Oposição espera reunir 1 milhão em ato no dia 10
James Alberti
De Curitiba
A oposição ao governo Fernando Henrique Cardoso espera a participação de 1 milhão de pessoas no ato de paralisação nacional proposto para o próximo dia 10. A espectativa de público é bem superior ao da Marcha dos 100 mil, organizada pelas mesmas entidades em agosto deste ano. Ontem, em Curitiba, integrantes de entidades ligadas ao Fórum Estadual de Luta por Trabalho, Terra, Cidadania e Soberania discutiram a organização do protesto no Paraná.
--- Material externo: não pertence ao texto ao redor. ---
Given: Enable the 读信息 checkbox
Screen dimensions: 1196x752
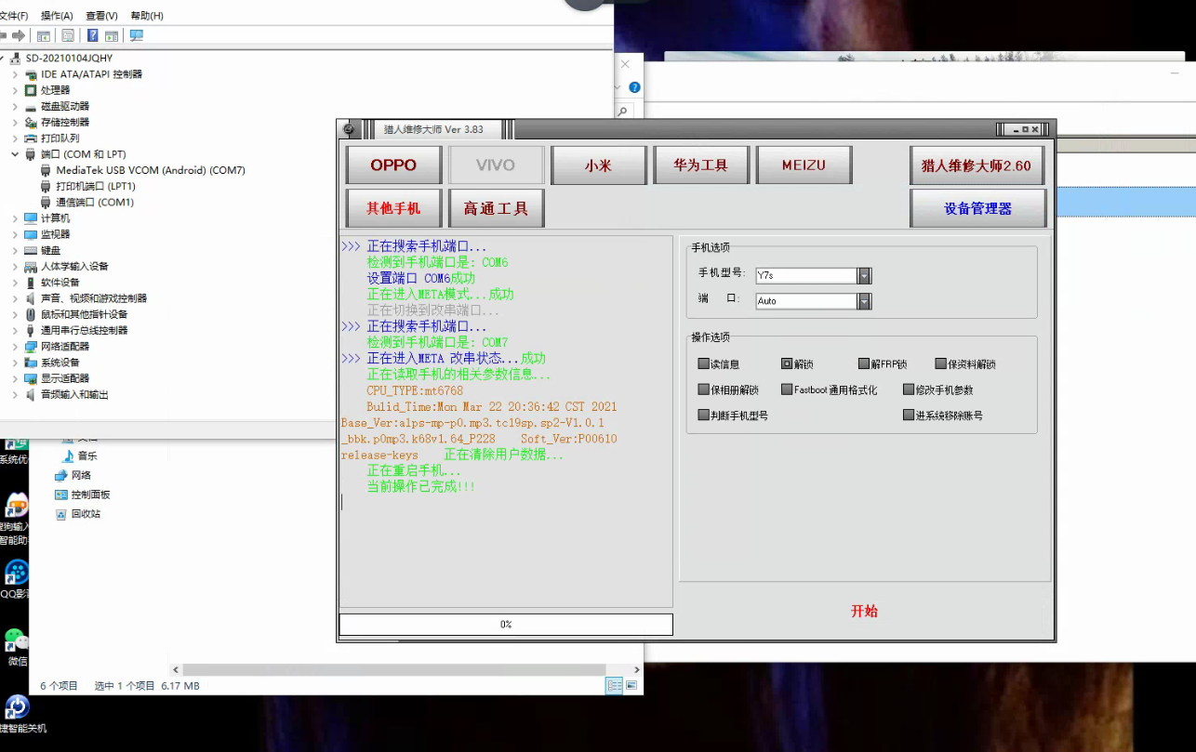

A manifestação será feita em defesa do emprego e da soberania nacional, conforme afirmou o presidente da Central Única dos Trabalhadores (CUT), Vicente da Silva, o Vicentinho, ao anunciar a greve geral.
O presidente da CUT no Estado, Roberto Von Der Osten, disse não ter estimativa de quantos paranaenses vão participar da manifestação. No entanto, segundo Der Osten, não deve haver greve geral no Paraná. Nossa preocupação não é de que seja uma greve geral. A paralisação se dará onde houver possibilidade concreta, disse. Conforme ele, categorias como os bancários e os professores da Universidade Federal do Paraná devem parar.
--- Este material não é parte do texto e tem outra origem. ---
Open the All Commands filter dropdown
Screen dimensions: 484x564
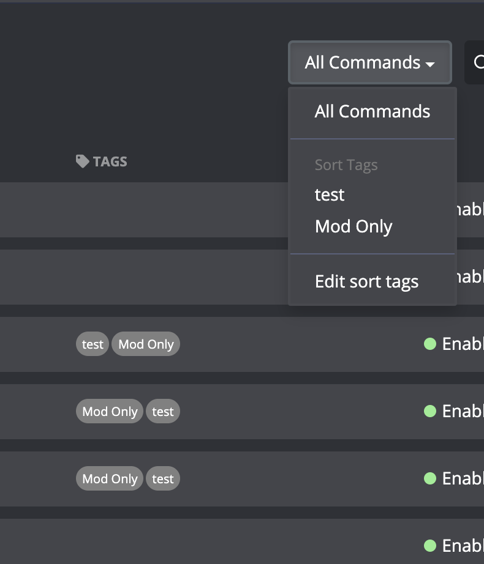(369, 62)
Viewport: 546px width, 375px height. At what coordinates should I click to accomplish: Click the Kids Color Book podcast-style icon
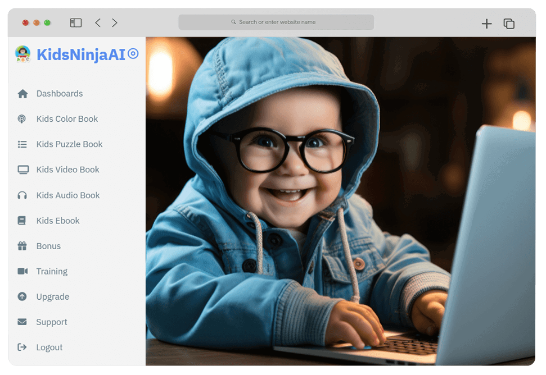(x=22, y=119)
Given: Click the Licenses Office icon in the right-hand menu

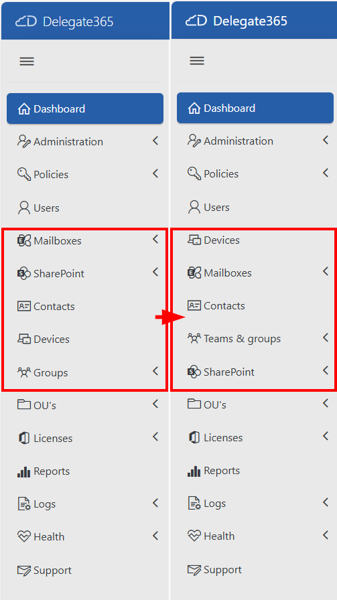Looking at the screenshot, I should click(x=194, y=438).
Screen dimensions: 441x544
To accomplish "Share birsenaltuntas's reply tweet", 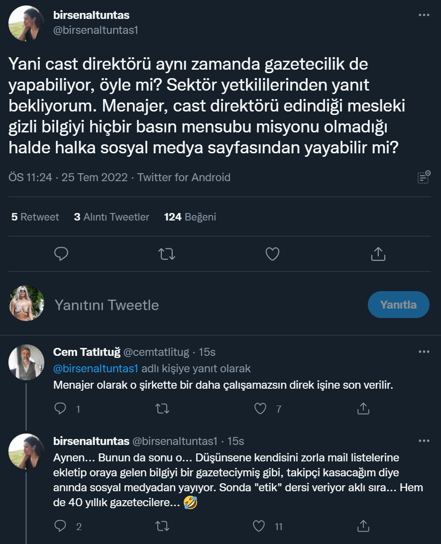I will [363, 526].
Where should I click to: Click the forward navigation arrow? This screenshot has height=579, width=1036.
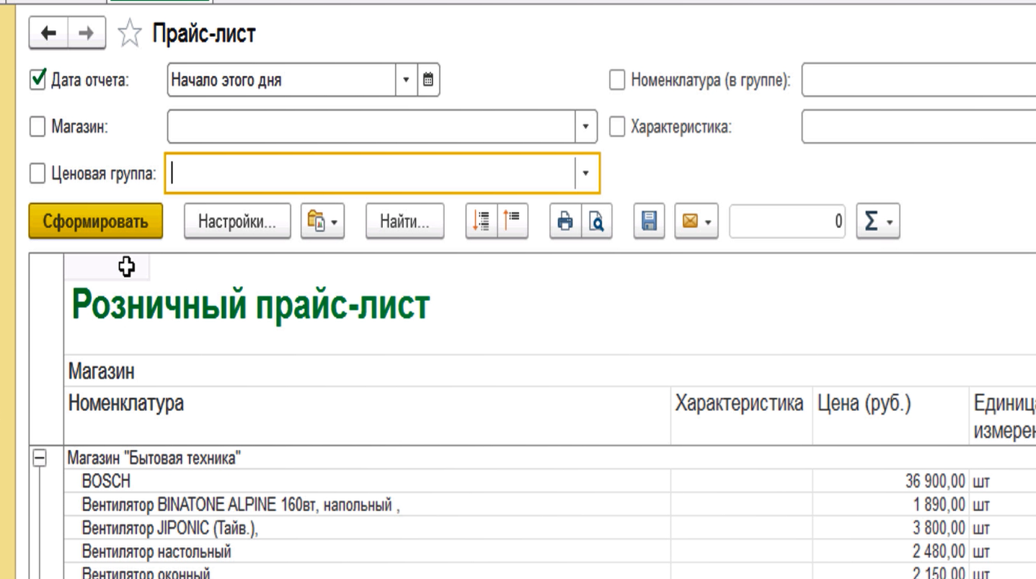tap(87, 33)
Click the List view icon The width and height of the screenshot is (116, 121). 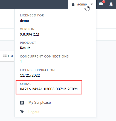click(5, 56)
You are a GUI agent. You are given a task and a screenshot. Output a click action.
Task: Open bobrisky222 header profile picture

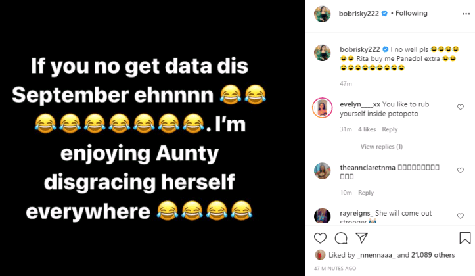point(323,14)
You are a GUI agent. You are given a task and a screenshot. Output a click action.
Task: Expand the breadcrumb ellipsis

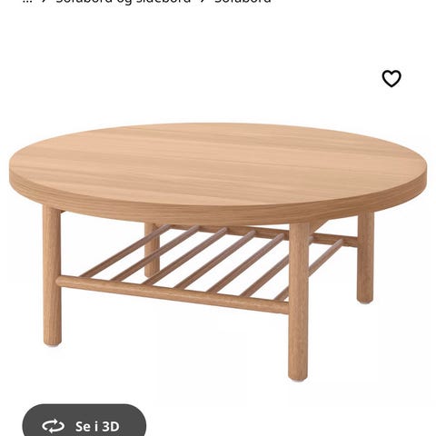(x=28, y=1)
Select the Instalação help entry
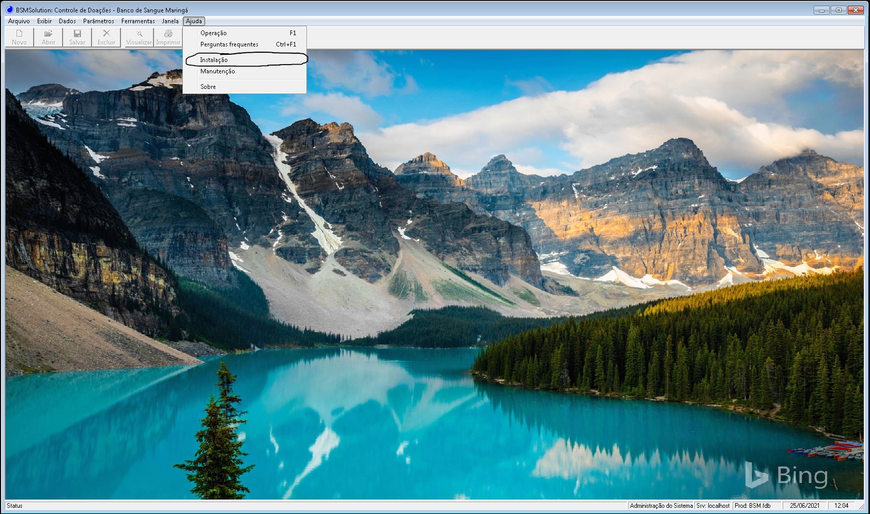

Em Curitiba, o início do protesto está marcado para as 7 horas, nas escadarias da UFPR. De lá, os manifestantes seguem para a Boca Maldita. Não há horário marcado para o fim do ato. O presidente da CUT estadual acredita que esse seja o momento para fortalecer a luta contra a modelo econômico de Fernando Henrique. A análise de Der Osten é de que a crise irá piorar, principalmente, porque as grandes privatizações já foram realizadas. Uma greve geral somente seria deflagrada, então, com o agravo da revolta da população do Estado, considerada conservadora por ele. O limite da sociedade é o limite do Fórum, afirmou.
O cronograma de preparação do protesto no Estado conta com a distribuição de 50 mil panfletos e a colagem de dez mil cartazes.